== EXTRACT TO READ ==
========================================

TpuPlatform & TpuNodeContext
All addresses on this page apply to
libtpu.sofrom thelibtpu-0.0.40-cp314wheel (buildlibtpu_lts_20260413_b_RC00, build-id md589edbbe81c5b328a958fe628a9f2207d, 781,691,048 bytes, ELF x86-64 DYN, not stripped; IDA-recovered C names and demangled C++ symbols quoted verbatim)..textVMA equals file offset. Other versions will differ.
Abstract
TpuPlatform_* and TpuNodeContext_* are the two C-ABI lifecycle rosters that bring a TPU process up: the first is the platform-singleton face (one process-wide TPU platform, its device count, its topology pointer, its host location), the second is the per-process node-context face (acquire a reference to the TPU node, query whether the host is closed, tear it down). They are the extern "C" free functions the open-source StreamExecutor TPU backend calls — through the ExecutorApiFn() function-pointer table — to construct and own the runtime, as distinct from the topology accessors that merely read an already-built tpu::TpuTopology. Both clusters live in one contiguous-ish region of the C-ABI block (TpuPlatform_* at 0xEAB8B80–0xEAB8FC0, TpuNodeContext_* at 0xEACA260–0xEACA440), recovered from learning/45eac/tfrc/executor/stream_executor/tpu_node_context_c_api.cc references in the binary.
The single most important structural fact, and the one a reimplementer will get wrong by default, is that the C-ABI TpuPlatform_* functions do not touch tensorflow::tpu::TpuPlatform — the 0x98-byte SE Platform object that RegisterTpuPlatform installs in PlatformManager. They dispatch into a different, lower object: deepsea::executor::DeepseaPlatform, reached through a Meyers-singleton (GetUnderlyingDeepseaPlatform::platform, a __cxa_guard-built function-local static populated by deepsea::executor::GetRegisteredDeepseaPlatform @ 0x1d4935e0). "Deepsea" is the internal codename for the TPU executor layer; the TpuPlatform_* roster is the thin C wrapper over the Deepsea platform's vtable, while the SE TpuPlatform C++ class is a separate StreamExecutor Platform that forwards its own virtual methods through the ExecutorApiFn() slots that point at these very functions. Two "platform" objects, one underlying Deepsea singleton.

========================================

== STORED RECORDS ==
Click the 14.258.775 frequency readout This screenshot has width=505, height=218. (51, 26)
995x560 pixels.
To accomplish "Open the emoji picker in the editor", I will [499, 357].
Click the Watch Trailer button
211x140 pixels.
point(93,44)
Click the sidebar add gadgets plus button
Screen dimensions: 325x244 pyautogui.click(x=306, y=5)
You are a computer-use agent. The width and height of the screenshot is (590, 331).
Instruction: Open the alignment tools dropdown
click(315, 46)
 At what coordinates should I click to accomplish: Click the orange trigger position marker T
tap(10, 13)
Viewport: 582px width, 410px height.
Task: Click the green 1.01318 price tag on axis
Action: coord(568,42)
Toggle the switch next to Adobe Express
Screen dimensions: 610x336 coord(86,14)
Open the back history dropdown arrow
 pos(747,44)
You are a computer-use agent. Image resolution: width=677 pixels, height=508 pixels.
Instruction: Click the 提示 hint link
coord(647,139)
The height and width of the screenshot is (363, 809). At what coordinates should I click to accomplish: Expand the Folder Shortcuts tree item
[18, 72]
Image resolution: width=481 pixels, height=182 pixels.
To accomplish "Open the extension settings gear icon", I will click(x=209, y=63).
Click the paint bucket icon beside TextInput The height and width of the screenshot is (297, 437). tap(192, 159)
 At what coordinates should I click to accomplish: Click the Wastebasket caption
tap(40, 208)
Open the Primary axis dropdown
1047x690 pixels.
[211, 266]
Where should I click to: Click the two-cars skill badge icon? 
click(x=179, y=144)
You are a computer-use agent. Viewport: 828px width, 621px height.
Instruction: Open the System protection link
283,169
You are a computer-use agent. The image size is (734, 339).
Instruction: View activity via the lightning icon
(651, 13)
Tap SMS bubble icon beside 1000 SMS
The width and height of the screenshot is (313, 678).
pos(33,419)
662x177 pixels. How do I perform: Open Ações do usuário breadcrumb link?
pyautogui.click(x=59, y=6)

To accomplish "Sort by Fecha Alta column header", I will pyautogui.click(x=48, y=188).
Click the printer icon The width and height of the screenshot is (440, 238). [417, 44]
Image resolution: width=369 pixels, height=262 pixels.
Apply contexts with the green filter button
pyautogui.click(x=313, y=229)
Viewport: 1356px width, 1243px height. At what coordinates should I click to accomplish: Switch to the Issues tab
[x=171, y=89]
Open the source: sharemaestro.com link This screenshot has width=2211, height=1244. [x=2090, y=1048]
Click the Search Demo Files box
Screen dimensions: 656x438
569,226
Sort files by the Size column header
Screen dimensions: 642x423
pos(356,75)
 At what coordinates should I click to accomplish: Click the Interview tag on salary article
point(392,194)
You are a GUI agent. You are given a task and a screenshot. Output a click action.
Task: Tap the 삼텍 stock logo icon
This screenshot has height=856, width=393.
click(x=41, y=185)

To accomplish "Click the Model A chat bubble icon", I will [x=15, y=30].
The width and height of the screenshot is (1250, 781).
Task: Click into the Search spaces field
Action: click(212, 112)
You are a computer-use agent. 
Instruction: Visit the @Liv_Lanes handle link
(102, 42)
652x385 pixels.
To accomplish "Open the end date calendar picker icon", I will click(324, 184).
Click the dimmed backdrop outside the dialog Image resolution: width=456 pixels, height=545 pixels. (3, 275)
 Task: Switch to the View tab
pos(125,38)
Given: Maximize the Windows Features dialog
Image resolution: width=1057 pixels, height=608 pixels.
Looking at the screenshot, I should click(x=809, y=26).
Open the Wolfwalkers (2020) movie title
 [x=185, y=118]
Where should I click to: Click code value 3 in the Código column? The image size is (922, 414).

========================================

== WORK INSTRUCTIONS ==
Pick up the libtpu write-up on TpuPlatform and TpuNodeContext after its last paragraph and keep it going.

== RESULT OF THIS TASK ==
TpuNodeContext_* is backed by yet another object — tensorflow::TPUNodeInterfaces and its RAII ScopedRef — that owns the per-process driver attachment. Create mints a heap ScopedRef and runs InitScopedRef; Initialize resolves the live TPUNodeInterfaces*; CloseTpuHost shuts the host down; Free tears the ref down with two fatal CHECKs. This page owns the per-function impl-symbol map for both rosters and the vtable-offset map for the Deepsea dispatch; the topology accessors that read the resulting tpu::TpuTopology are on TpuTopology & TpuCoreLocation.
For reimplementation, the contract is:
- The two rosters — 11
TpuPlatform_*and 5TpuNodeContext_*extern "C"functions, their addresses, and the C++ object/method each backs. - The Deepsea-singleton dispatch — every
TpuPlatform_*call first ensures theGetUnderlyingDeepseaPlatform::platformMeyers-singleton is built, then calls a fixed vtable offset on it (+16Id,+32VisibleDeviceCount,+48Initialize,+72GetExecutor,+96ShouldRegister…,+104GetTopologyPtr). - The two status conventions — POD return (
Initialized→1,VisibleDeviceCount→int) versus theabsl::Status-out idiom (Initialize,GetExecutor, all ofTpuNodeContext_*write an out-paramStatusRep**andUnrefthe prior value). - The node-context RAII shape —
Create/Freeare a paired heap-ScopedRefallocator/destructor with fatal null-CHECKs;CompactionSupportedre-acquires a scoped ref internally rather than taking one.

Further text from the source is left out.